However, after reading the WSJ article about how an employee believes he was fired because he took his job search public on LinkedIn, it can make you wonder.
So, how do you conduct an effective job search while you are employed?
It goes without saying that unless you are unemployed, your company is going out of business or you have been served a layoff notice, your executive job search should be kept confidential at all times.
In the end, your boss and colleagues may be supportive of your new job once you have submitted an official resignation, however in the interim, if your job search is exposed – well, that’s never good.
So how do you maximize your visibility to employers, hiring managers and recruiters without spilling the beans?
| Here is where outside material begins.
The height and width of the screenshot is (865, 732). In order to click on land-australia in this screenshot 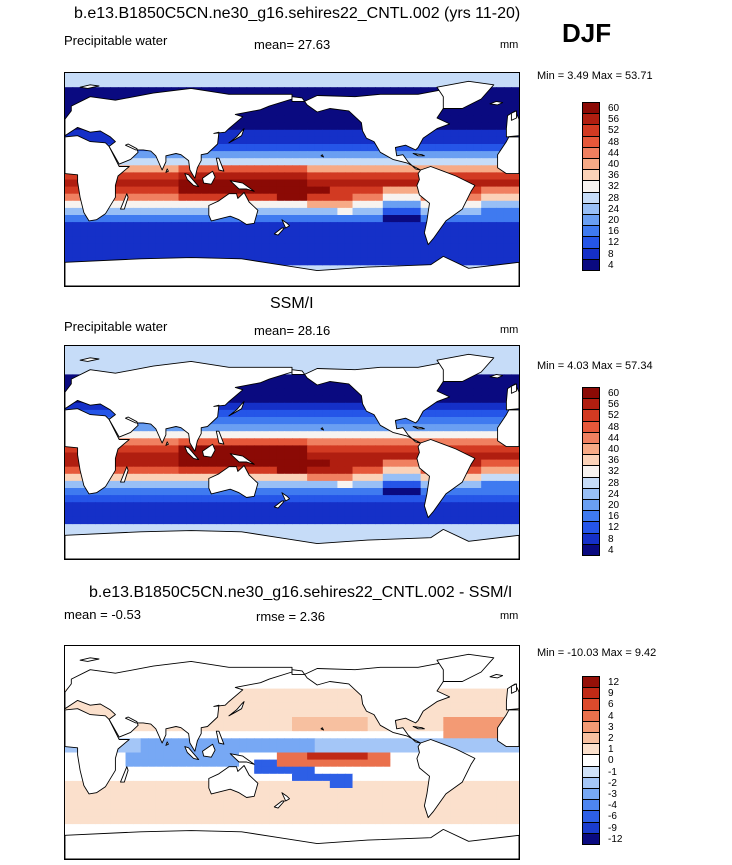, I will do `click(234, 208)`.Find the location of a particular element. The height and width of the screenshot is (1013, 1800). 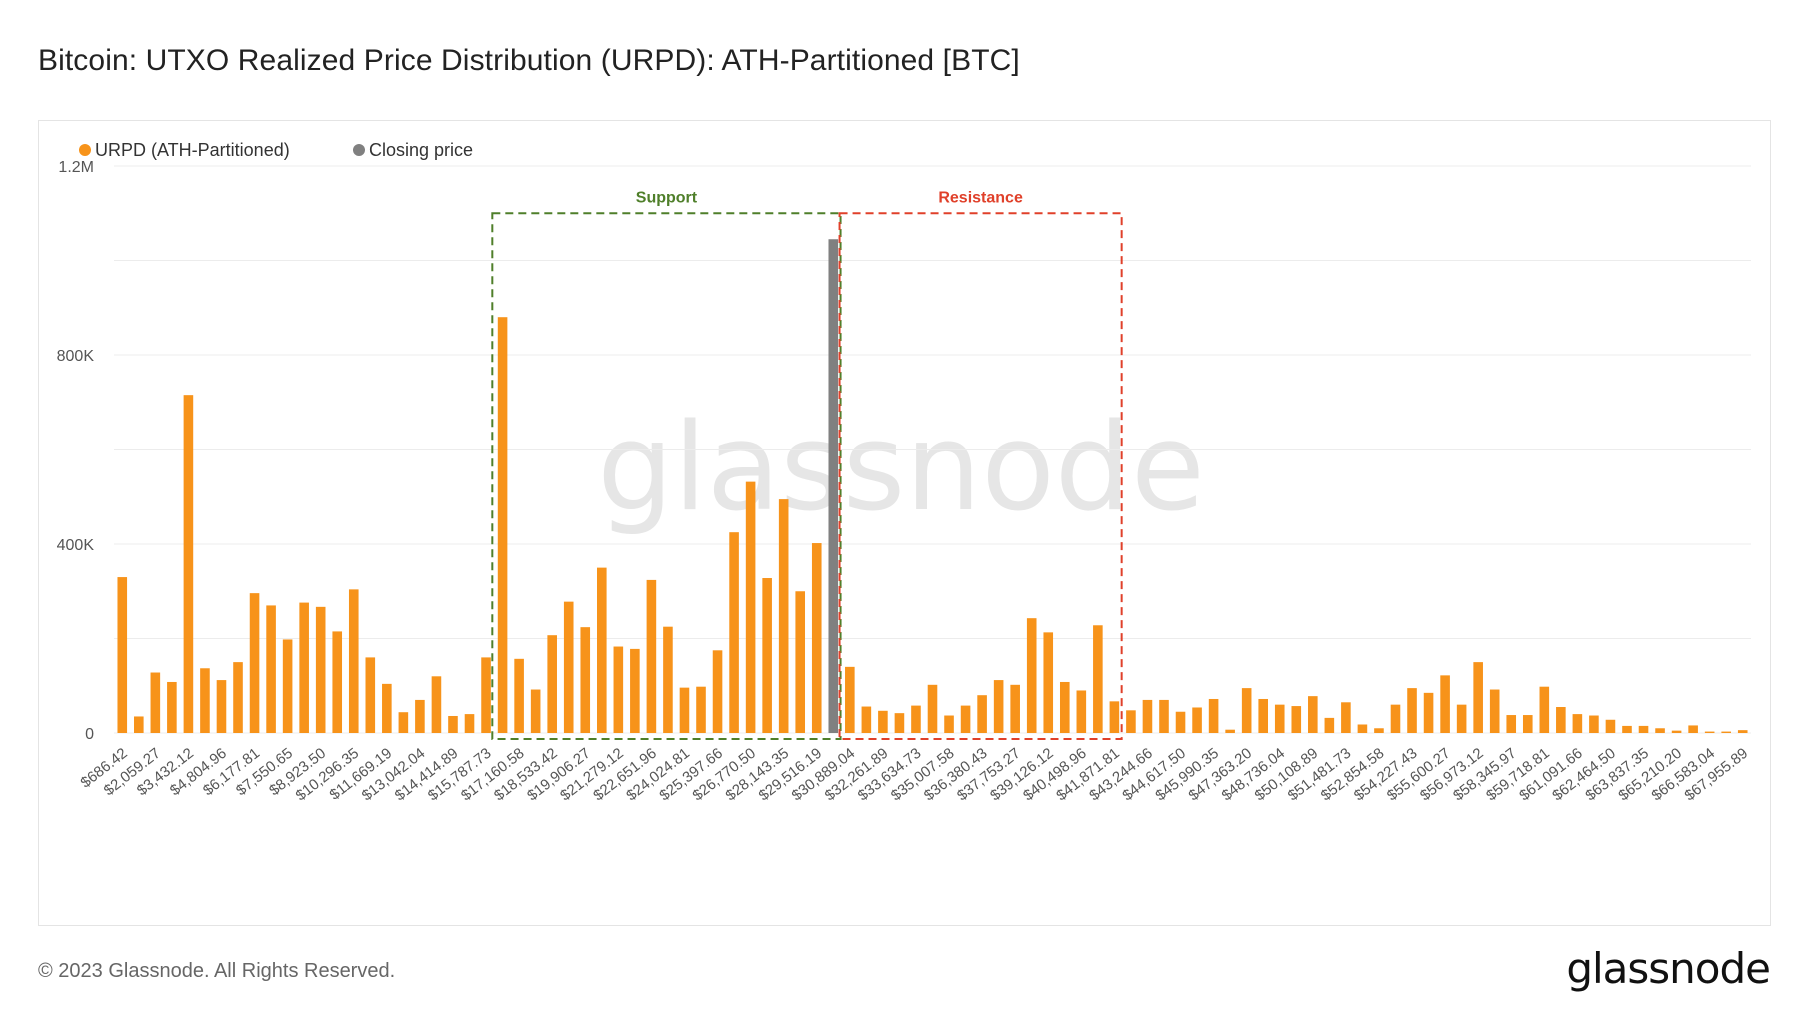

Well, I wrote a blog on the same topic last year and it still applies today, so I decided to recycle it.
Take your left hand and slap your right hand – go ahead, do it now. That is your reminder to to avoid sending your resume every time an online job opportunity looks good as it quickly advertises your career data…save your online activities for researching companies, identifying key contacts, and locating relevant professional networking events.
It okay to be open, but don’t make Facebook and Twitter your online diary to the world. A hard day at work, an unbearable boss, a difficult client, a tiresome co-worker, disobedient children…you name it, can be sources of frustration for anyone, but avoid making them your regular social media status updates. What you need to remember is that the Internet creates digital footprints and it stays out there for a LONG time.
You are finally ready and going full steam ahead with your job search. You recognize that your LI profile needs improvement and you start making dramatic changes. Great move for your online brand, bad move for confidential job searches.
See, there is a feature on LI (which can be turned off) that announces all your updates and changes to your connections – these activities can send signals to people that you are in or preparing for a job search. Make sure to adjust your settings before revising content.
Now before you get the wrong idea, understand that I highly respect executive recruiters and refer my clients to them all the time – HOWEVER, I have heard some horror stories from jobseekers – imagine your resume being accidentally sent to your own boss from a recruiter! Not regular incidences, but it can happen.
When you get legitimate emails and calls from recruiters who are seeking candidates with your background and expertise, do your due diligence. Find out the recruiters’ specialty areas, top clients, industry expertise, geographical markets and even ask for references.
There are subtle ways to omit listing your current employer on your executive resume, but still have an effective career marketing document that works in your favor. For example:
a) Create an email address specifically for job search, so your personal email address used for personal social media profiles are different.
b) Contact information: Simply list your name, (or first initial and last name, first initial, middle name and last name) email address and your cell phone number or explore getting a Google voice number that syncs with your cell phone (it works, I use it all the time)
c) State your situation by adding “Confidential Search” to the top of your executive resume
4) Camouflage not conceal, your degree or place of employment if you don’t want to risk your colleagues making an immediate connection to you. For example, SVP, Business Development, Confidential Company, USA or BA / MBA, Ivy League University
Note: I am not suggesting that you play down your degree or where you work, but when have a strong, updated online brand, it is not hard for people to link your name, degrees, email address, phone number or even one company name to determine it’s you.
Maximize your job search efforts effectively and aggressively, but just be smart about where and who you are sharing information with…you never know who may see it.